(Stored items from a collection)
════

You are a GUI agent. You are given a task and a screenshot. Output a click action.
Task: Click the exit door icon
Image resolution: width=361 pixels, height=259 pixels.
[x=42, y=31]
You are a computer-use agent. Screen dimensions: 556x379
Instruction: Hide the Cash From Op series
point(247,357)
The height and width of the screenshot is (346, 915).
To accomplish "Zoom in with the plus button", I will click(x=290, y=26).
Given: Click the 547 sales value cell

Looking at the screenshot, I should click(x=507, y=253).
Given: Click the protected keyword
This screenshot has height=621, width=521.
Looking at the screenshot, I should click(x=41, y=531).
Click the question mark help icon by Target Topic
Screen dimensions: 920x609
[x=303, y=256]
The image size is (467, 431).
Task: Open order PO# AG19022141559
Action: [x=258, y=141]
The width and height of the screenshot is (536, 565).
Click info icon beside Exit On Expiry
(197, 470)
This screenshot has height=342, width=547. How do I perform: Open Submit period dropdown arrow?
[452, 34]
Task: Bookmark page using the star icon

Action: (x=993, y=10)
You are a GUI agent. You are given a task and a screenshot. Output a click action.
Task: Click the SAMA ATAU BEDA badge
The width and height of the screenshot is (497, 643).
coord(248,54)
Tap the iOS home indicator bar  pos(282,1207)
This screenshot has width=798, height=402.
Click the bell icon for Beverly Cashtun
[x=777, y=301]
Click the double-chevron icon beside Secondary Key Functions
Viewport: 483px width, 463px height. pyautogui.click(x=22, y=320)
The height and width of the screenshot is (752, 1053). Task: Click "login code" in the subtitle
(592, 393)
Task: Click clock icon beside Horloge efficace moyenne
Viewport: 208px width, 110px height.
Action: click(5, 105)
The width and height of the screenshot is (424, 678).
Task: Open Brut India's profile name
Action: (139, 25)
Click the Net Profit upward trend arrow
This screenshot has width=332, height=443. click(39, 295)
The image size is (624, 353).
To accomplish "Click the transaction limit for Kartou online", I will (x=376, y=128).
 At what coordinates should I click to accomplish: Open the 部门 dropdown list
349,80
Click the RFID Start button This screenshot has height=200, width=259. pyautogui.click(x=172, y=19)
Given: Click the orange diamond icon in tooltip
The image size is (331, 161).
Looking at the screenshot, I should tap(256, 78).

════

Each line above that carries the string "button" has to be returned.

To accomplish "Zoom in with the plus button", I will click(x=290, y=26).
Click the RFID Start button This screenshot has height=200, width=259. pyautogui.click(x=172, y=19)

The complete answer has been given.